Df Residuals: 249 BIC: 1301.
Df Model: 2
Covariance Type: nonrobust
coef std err t P>|t| [95.0% Conf. Int.]
const -45.9532 6.601 -6.962 0.000 -58.954 -32.953
x1 -0.2323 0.105 -2.216 0.028 -0.439 -0.026
x2 0.7359 0.063 11.767 0.000 0.613 0.859
Omnibus: 16.118 Durbin-Watson: 0.109
Prob(Omnibus): 0.000 Jarque-Bera (JB): 17.367
Skew: 0.596 Prob(JB): 0.000169
Kurtosis: 3.483 Cond. No. 6.85e+03

The validity of these statistics depends on whether or not the assumptions of the linear regression model are satisfied. These are:

  • The independent variable is not random.
  • The variance of the error term is constant across observations. This is important for evaluating the goodness of the fit.
  • The errors are not autocorrelated. The Durbin-Watson statistic reported by the regression detects this; if it is close to 2, there is no autocorrelation.
  • The errors are normally distributed. If this does not hold, we cannot use some of the statistics, such as the F-test.

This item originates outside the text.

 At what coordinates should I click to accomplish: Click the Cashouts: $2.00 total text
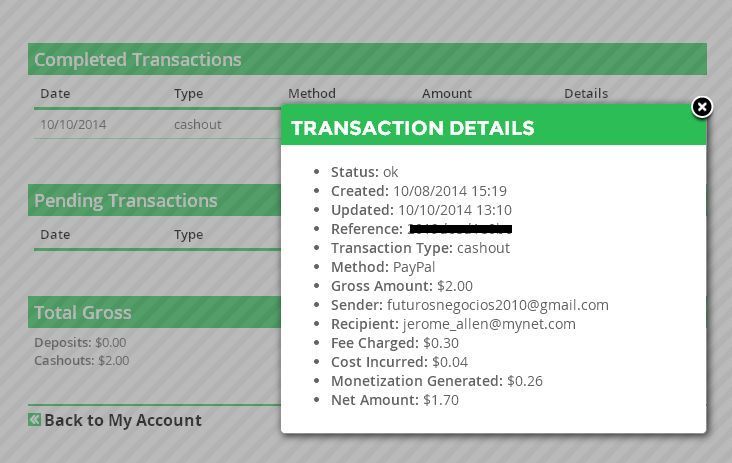(x=82, y=360)

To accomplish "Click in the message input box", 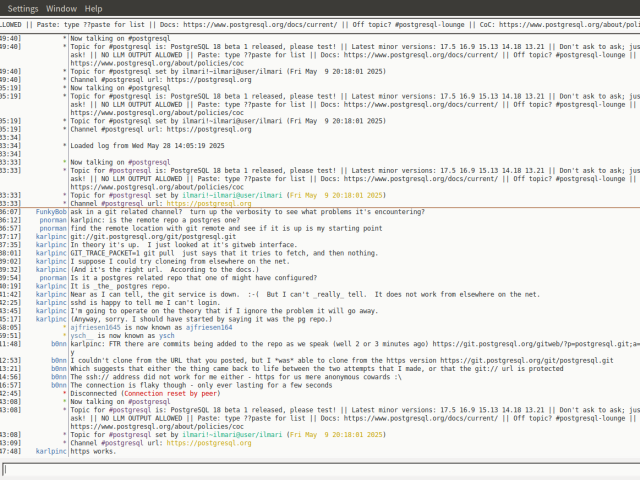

Multiple linear regression also requires an additional assumption:

  • There is no exact linear relationship between the independent variables. Otherwise, it is impossible to solve for the coefficients $\beta$ uniquely, since the same linear equation can be expressed in multiple ways.

If we confirm that the necessary assumptions of the regression model are satisfied, we can safely use the statistics reported to analyze the fit. For example, the $R^2$ value tells us the fraction of the total variation of $Y$ that is explained by the model. When doing multiple linear regression, however, we may prefer to use adjusted $R^2$, which corrects for the small increases in $R^2$ that occur when we add more regression variables to the model, even if they are not significantly correlated with the dependent variable. Adjusted $R^2$ is defined as $$ 1 - \frac{n-1}{n-k-1}(1 - R^2) $$ Other useful statistics include the F-statistic and the standard error of estimate.